To-do list ▸
**1)** Please output the stretch of the Skylark transformations page from "Skylark Transformations" through "generate a dataset.", copied word for word.
**2)** Answer these questions from the Skylark transformations page:
(a) Which company made Skylark?
(b) Which two constructs does Skylark leave out of Python?
(c) What are the two files needed for a first transformation?
**3)** Resume the Skylark transformations page after its final sentence, "Both files should be in the same folder."
Start Document
Skylark Transformations

Qri (“query”) is about datasets. A transformation is a repeatable script for generating a dataset. Skylark is a scripting langauge from Google that feels a lot like python. This package implements skylark as a transformation syntax. Skylark tranformations are about as close as one can get to the full power of a programming language as a transformation syntax. Often you need this degree of control to generate a dataset.

Typical examples of a skylark transformation include:

  • combining paginated calls to an API into a single dataset
  • downloading unstructured structured data from the internet to extract
  • re-shaping raw input data before saving a dataset

We’re excited about skylark for a few reasons: * python syntax - many people working in data science these days write python, we like that, skylark likes that. dope. * deterministic subset of python - unlike python, skylark removes properties that reduce introspection into code behaviour. things like while loops and recursive functions are ommitted, making it possible for qri to infer how a given transformation will behave. * parallel execution - thanks to this deterministic requirement (and lack of global interpreter lock) skylark functions can be executed in parallel. Combined with peer-2-peer networking, we’re hoping to advance tranformations toward peer-driven distribed computing. More on that in the coming months.

‘[“Hello”,“World”]’

To write our first transformation we’re going to need two files. The first is a dataset.yaml file that will define our dataset, the second transform.sky file will hold our skylark transformation code. Both files should be in the same folder.
End Document
Start Dataset rows
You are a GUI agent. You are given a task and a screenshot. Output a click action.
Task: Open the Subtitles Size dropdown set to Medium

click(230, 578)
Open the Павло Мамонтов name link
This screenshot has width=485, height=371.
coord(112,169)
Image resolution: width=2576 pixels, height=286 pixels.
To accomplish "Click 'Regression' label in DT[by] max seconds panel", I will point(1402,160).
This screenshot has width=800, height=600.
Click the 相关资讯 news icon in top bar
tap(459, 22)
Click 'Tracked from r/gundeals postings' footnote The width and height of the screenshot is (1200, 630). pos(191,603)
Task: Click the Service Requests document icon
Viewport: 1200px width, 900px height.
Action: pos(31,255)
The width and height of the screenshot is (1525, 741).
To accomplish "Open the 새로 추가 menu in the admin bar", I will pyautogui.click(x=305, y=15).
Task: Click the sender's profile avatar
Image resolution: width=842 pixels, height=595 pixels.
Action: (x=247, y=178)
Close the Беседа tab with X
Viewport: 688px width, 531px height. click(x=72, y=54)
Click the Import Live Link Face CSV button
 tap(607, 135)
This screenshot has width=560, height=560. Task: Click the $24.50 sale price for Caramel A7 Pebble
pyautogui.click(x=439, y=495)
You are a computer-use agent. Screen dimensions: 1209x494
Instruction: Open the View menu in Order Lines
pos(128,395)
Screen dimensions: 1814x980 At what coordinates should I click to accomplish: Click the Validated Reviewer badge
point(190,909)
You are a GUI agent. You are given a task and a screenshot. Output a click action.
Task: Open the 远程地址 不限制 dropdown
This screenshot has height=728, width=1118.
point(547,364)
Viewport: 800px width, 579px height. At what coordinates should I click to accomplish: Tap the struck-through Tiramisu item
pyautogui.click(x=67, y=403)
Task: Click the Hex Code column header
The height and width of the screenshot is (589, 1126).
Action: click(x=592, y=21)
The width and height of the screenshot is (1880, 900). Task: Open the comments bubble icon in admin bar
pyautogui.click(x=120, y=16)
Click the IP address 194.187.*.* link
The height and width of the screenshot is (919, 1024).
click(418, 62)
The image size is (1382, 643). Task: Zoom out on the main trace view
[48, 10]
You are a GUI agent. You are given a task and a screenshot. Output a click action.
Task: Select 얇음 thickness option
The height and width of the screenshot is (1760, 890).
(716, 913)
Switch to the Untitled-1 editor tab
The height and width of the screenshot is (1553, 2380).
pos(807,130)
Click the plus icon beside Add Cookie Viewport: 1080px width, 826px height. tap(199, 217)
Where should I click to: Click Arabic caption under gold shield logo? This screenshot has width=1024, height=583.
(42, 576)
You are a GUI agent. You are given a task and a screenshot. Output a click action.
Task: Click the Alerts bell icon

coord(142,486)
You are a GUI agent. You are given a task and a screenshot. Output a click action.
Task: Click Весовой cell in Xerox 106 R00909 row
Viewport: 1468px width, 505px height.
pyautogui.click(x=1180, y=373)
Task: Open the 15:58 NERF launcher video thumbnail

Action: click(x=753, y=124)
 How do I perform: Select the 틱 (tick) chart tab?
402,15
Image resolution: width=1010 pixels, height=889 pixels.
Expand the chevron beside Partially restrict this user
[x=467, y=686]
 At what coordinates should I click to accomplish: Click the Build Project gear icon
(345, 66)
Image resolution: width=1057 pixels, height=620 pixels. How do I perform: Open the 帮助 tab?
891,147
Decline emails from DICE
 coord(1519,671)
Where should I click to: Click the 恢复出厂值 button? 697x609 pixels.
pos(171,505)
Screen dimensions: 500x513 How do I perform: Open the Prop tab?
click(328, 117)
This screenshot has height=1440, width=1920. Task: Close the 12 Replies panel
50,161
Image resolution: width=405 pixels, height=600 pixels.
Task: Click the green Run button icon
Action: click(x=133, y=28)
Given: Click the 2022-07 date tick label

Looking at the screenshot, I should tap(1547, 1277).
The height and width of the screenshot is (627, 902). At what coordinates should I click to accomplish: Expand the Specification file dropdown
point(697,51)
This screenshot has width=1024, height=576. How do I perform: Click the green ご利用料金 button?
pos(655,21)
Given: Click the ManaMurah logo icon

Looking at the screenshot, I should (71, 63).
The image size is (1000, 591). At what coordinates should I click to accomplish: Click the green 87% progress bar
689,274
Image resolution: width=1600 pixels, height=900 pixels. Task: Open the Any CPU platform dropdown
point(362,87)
End Dataset rows
Responses to the tasks ▸
**1)**
Skylark Transformations

Qri (“query”) is about datasets. A transformation is a repeatable script for generating a dataset. Skylark is a scripting langauge from Google that feels a lot like python. This package implements skylark as a transformation syntax. Skylark tranformations are about as close as one can get to the full power of a programming language as a transformation syntax. Often you need this degree of control to generate a dataset.

**2)**
(a) Google
(b) While loops and recursive functions
(c) A dataset.yaml file and a transform.sky file

**3)**
Save this in dataset.yaml:

name: hello_world

meta:
  title: hello world example

transform:
  scriptpath: transform.sky

Save this in transform.sky:

def transform(qri):
  return(["hello","world"])

From a terminal, navigate to the directory that contains these files, and run the transformation:

# navigate to where you've saved dataset.yaml and transform.sky
$ cd /wherever/you/saved/those/files

# add this dataset to qri
$ qri add --file=dataset.yaml

The output of qri info me/hello_world will look slightly different for you. My peername is “b5”, instead of b5/hello_world, you’ll see your own username followed by /hello_world. Also that /ipfs/Qmbx59VBd9joyP4oLmqPAmL3HGQKeQ2pejXtHRnLQ3N5Za bit will have different characters, and that’s a good thing! For more info on those characters & what they mean, it’s worth reading about content-addressing. But for now let’s keep going.

Let’s dig in on that transform.sky file a bit:

def transform(qri):
  return(["hello","world"])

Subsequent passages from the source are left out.